Para a psicanalista Carla, a violência traz para os filhos uma percepção de rejeição
por parte desse pai. Resultando assim, em comportamentos de impulsividade,
agressividade, diminuição da autoestima, depressão, ansiedade e maior
instabilidade emocional. “Os meninos expostos a violência doméstica, praticada pela
figura paterna, se identificam com o seu agressor – o pai – e reproduzem essas
ações a longo prazo. Já a menina busca inconscientemente um homem bem
parecido com seu pai – desejando o amor que lhe fora privado ainda na infância –
desenvolvendo relacionamentos dependentes e tóxicos, reproduzindo um padrão
disfuncional de violência a que foi exposta, como se essa fosse a forma correta de
viver padronizada pelo seu aparelho psíquico”, afirma a psicanalista Carla.

A personalidade humana desenvolve-se durante toda a infância, sendo estabelecida


aos 21 anos. Ela é determinada por fatores genéticos e ambientais. Como o
ambiente de criação é um dos principais fatores moduladores da personalidade, a
violência doméstica impacta no desenvolvimento da criança e do adolescente, uma
vez que trará prejuízos no desenvolvimento dos traços de personalidade. Assim, a
desorganização do grupo familiar tem consequências graves no nível das relações
humanas, em que todos repetem o mesmo comportamento vivenciado dentro de
casa, como um ciclo que parece não ter fim.

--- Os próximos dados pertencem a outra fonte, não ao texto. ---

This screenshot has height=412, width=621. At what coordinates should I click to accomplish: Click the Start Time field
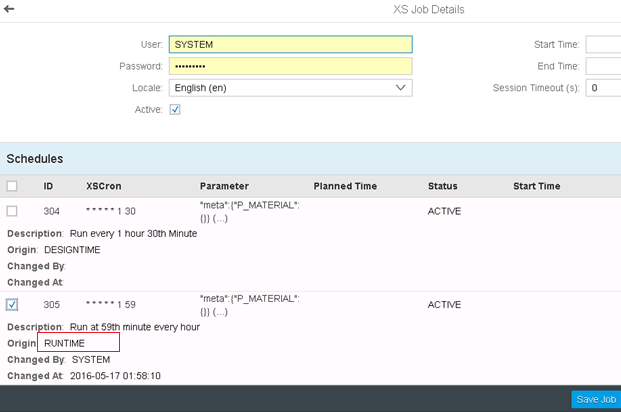(x=603, y=44)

Como a terapia trabalha no tratamento de crianças e adolescentes que


vivenciaram violência doméstica:

Para a psicanalista Carla Menezes o primeiro passo é permitir-lhes preencher o


vazio do pai dentro do seu aparelho psíquico. “O pai representa o papel de
segurança e proteção. Freud diz: ‘Não me cabe conceber nenhuma necessidade tão
importante durante a infância de uma pessoa que a necessidade de sentir-se
PROTEGIDO por um pai’. E a violência doméstica rouba isso dessas crianças e
adolescentes. É importante o acompanhamento psicológico à família afetada pela
violência ”, afirma.

Você sabe como a violência doméstica se configura nas dinâmicas familiares?

As mulheres que são vítimas de violência doméstica possuem medo do agressor,


vergonha da família de origem e a culpa por ter escolhido um homem abusador
como companheiro e pai de seus filhos, além da situação financeira que geralmente
é a que mais pesa na hora de tomar uma decisão, pois muitas dessas mulheres não
tem como sustentar seus filhos, a maioria são dependentes financeiramente do
agressor/abusador.

Um dos fatos que também fazem com que a vítima permaneça nessa relação, é
acreditar que é responsável pelos atos de violência e pensar que merece ser tratada
dessa forma. Isto se deve a manipulação que o agressor faz, geralmente se
vitimando, chorando e agindo com remorso após o ato de violência. Dessa forma, ao
passo que os atos vão se tornando diários, tudo passa a ser tratado com
normalidade.
Confira os tipos de violência doméstica:

Violência Física: espancar, dar tapas, socos, chutes, empurrões, sufocar, mutilar,
usar armas.

Violência Psicológica: xingar, perseguir, ameaçar, intimidar, chantagear.

Violência Sexual: obrigar a ter relações sexuais, forçar a engravidar ou a abortar.

Violência Patrimonial: controlar o dinheiro, o salário, estragar ou quebrar bens


estimados da vítima.

Violência Moral: humilhar e expor intimidade à frente dos outros.